ACTIVITY - Take the line that has "Task: Click the Google Cloud logo" in it and every line after it to the end of the entries, and reproduce them exactly.

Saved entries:
______

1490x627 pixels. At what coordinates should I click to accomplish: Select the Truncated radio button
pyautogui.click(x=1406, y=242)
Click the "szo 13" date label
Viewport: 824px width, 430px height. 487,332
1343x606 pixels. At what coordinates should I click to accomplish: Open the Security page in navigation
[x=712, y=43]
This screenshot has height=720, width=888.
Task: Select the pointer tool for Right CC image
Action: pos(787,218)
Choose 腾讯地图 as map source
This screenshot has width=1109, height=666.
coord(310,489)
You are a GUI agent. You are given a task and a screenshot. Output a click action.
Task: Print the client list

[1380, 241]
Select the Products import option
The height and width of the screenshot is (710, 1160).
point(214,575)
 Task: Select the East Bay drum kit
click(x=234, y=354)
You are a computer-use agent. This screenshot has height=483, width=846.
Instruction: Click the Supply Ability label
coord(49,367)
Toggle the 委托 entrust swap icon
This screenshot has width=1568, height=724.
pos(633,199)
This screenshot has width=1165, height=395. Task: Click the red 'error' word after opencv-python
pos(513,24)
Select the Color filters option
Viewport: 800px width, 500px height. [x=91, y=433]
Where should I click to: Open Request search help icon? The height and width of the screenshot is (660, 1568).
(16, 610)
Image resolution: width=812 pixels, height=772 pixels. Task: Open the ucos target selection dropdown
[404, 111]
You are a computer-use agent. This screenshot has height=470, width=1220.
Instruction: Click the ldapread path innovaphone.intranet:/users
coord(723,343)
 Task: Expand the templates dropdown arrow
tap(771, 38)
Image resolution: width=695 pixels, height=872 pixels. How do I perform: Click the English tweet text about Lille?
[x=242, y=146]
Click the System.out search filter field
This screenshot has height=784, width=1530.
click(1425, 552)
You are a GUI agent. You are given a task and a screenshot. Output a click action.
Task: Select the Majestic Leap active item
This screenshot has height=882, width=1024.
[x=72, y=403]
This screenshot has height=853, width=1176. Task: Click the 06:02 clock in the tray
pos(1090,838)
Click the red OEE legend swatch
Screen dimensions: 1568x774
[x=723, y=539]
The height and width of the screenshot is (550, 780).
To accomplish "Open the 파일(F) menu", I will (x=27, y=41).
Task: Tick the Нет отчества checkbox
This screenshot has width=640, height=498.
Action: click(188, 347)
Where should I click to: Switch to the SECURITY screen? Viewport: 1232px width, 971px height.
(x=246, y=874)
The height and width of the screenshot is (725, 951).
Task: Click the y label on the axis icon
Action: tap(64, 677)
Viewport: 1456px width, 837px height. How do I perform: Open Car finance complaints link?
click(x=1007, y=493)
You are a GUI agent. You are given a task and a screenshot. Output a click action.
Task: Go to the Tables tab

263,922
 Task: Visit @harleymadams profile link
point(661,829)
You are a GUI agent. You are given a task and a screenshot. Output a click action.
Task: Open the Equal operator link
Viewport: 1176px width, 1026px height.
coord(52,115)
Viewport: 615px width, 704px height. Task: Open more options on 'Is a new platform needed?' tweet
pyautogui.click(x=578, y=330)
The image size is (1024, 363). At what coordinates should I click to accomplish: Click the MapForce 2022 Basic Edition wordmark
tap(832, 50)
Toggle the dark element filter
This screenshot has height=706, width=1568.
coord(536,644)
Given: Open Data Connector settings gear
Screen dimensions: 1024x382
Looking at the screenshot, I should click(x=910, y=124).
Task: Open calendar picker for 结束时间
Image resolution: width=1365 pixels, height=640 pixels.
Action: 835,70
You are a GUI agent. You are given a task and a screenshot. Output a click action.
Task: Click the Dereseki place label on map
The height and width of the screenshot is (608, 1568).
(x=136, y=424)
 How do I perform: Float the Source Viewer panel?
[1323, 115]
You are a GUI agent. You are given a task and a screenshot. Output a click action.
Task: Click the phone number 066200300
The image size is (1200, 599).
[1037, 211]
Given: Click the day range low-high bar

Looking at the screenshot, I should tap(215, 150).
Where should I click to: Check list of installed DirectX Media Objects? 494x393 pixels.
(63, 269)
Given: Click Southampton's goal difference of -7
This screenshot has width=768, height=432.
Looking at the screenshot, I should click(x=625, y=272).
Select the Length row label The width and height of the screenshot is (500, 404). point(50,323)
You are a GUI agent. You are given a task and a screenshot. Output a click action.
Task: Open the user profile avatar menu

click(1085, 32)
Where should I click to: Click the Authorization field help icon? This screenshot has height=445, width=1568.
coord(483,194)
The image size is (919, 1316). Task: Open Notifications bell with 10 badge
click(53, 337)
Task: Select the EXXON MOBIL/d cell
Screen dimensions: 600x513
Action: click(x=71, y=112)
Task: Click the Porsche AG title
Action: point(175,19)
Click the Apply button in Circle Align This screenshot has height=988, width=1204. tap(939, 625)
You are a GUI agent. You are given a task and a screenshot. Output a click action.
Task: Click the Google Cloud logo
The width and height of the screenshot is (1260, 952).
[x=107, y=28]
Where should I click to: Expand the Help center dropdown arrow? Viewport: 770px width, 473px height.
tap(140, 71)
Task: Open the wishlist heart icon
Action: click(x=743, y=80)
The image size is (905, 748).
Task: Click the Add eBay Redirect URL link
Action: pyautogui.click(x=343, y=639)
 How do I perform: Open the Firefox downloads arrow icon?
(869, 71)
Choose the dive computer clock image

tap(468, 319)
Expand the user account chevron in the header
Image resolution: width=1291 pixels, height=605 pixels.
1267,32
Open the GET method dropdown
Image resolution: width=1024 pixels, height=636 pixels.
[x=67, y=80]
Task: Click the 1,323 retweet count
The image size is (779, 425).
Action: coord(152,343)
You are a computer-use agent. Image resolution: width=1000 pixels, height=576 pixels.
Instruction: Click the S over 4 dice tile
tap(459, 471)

______

PROBLEM SOLUTION -
Task: Click the Google Cloud logo
The width and height of the screenshot is (1260, 952).
[x=107, y=28]
Where should I click to: Expand the Help center dropdown arrow? Viewport: 770px width, 473px height.
tap(140, 71)
Task: Open the wishlist heart icon
Action: click(x=743, y=80)
The image size is (905, 748).
Task: Click the Add eBay Redirect URL link
Action: pyautogui.click(x=343, y=639)
 How do I perform: Open the Firefox downloads arrow icon?
(869, 71)
Choose the dive computer clock image

tap(468, 319)
Expand the user account chevron in the header
Image resolution: width=1291 pixels, height=605 pixels.
1267,32
Open the GET method dropdown
Image resolution: width=1024 pixels, height=636 pixels.
[x=67, y=80]
Task: Click the 1,323 retweet count
The image size is (779, 425).
Action: coord(152,343)
You are a computer-use agent. Image resolution: width=1000 pixels, height=576 pixels.
Instruction: Click the S over 4 dice tile
tap(459, 471)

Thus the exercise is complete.